--- Records for the task ---
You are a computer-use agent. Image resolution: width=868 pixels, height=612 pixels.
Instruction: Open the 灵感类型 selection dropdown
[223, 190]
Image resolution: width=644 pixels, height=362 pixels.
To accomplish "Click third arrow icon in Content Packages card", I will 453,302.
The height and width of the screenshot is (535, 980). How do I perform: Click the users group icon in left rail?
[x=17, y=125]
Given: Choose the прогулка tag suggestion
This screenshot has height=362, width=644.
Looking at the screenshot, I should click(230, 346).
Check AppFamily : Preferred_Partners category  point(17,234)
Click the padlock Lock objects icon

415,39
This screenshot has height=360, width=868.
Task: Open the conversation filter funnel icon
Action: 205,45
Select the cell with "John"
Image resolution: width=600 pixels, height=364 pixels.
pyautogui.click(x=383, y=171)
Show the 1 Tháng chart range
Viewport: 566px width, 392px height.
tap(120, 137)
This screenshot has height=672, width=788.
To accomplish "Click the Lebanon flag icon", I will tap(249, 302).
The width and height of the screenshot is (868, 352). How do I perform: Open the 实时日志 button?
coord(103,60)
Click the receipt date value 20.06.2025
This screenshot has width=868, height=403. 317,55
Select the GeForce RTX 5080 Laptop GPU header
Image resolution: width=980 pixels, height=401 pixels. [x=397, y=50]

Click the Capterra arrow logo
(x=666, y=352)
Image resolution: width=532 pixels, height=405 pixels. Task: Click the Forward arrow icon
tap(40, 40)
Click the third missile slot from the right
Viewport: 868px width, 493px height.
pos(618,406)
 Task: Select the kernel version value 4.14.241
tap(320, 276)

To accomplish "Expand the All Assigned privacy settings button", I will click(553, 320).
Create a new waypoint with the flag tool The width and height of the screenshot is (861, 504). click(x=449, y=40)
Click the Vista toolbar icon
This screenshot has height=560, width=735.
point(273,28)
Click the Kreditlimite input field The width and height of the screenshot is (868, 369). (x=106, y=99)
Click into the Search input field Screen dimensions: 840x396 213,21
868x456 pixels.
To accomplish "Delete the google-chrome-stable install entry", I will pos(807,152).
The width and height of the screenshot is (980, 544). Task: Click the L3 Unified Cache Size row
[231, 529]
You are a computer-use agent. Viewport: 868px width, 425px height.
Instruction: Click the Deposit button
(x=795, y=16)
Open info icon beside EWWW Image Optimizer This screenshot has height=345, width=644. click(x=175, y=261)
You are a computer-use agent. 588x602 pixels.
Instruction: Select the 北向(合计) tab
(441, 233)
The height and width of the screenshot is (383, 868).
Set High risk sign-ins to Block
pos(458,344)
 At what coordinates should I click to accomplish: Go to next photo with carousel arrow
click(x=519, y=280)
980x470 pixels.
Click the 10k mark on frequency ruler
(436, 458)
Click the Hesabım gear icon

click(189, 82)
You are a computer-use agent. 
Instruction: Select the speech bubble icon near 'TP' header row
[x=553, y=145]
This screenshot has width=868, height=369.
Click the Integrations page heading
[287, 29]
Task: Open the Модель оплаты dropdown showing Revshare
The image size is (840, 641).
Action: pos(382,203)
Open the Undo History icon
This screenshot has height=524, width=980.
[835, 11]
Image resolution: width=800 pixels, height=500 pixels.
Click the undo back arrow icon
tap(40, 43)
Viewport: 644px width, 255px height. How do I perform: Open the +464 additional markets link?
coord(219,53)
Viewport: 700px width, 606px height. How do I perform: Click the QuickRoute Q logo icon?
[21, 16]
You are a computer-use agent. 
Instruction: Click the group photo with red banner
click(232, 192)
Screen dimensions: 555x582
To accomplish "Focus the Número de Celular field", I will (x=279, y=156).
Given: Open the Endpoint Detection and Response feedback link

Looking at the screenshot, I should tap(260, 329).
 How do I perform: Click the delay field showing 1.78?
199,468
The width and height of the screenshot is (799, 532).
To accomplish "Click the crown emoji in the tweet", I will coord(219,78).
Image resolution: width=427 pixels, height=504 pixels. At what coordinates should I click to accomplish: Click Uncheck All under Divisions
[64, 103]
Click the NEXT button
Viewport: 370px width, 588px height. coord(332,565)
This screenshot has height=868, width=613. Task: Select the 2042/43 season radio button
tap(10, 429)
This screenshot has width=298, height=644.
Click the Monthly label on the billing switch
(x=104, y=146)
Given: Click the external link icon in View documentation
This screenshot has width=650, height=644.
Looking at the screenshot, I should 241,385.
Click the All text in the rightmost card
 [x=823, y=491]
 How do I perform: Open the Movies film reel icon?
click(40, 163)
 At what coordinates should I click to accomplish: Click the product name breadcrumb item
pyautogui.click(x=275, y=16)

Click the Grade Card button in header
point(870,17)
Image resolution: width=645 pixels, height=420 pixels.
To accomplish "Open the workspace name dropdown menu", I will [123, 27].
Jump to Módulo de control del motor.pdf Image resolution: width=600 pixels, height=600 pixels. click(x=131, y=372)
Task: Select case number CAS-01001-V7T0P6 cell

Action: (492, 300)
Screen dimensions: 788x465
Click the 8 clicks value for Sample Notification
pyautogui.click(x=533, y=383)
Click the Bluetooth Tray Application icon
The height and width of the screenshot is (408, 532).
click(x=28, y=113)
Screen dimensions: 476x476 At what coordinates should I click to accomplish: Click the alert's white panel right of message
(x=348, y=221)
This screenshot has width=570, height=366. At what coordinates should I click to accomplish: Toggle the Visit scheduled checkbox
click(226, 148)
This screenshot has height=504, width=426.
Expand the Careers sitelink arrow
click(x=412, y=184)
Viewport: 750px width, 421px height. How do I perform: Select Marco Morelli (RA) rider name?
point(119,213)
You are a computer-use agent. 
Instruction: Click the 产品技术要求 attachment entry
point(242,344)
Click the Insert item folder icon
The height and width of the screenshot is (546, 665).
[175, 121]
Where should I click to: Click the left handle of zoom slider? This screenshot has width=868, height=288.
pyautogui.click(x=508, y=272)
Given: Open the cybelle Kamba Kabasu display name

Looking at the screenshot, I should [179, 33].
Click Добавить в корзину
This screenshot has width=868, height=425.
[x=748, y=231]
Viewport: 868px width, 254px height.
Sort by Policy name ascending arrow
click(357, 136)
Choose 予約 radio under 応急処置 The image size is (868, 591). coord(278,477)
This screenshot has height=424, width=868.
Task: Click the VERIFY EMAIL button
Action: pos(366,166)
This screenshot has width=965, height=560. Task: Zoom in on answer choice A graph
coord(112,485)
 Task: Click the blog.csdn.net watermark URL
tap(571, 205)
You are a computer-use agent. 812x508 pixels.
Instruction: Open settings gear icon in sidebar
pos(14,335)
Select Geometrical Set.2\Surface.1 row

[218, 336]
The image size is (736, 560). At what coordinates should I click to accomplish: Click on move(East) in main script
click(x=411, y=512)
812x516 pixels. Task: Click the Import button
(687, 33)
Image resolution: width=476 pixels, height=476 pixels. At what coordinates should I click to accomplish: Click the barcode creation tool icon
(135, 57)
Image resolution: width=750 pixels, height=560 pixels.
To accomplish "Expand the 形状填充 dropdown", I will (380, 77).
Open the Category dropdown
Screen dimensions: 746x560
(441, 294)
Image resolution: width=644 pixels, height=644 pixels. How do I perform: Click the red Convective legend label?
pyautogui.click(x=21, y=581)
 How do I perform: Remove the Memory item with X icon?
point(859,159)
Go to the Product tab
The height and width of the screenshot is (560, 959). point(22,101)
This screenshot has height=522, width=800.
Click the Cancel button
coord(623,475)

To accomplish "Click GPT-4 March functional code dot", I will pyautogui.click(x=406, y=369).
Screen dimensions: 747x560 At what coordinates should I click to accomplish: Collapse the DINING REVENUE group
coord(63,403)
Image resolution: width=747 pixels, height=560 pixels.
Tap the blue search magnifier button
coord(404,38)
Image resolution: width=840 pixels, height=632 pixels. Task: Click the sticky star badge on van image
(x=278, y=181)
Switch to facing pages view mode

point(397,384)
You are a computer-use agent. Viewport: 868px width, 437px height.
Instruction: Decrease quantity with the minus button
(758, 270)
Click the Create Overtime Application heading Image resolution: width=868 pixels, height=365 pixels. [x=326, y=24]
---
Where a line of the data includes the string "input", list that line.

Click the Kreditlimite input field The width and height of the screenshot is (868, 369). (x=106, y=99)
Click into the Search input field Screen dimensions: 840x396 213,21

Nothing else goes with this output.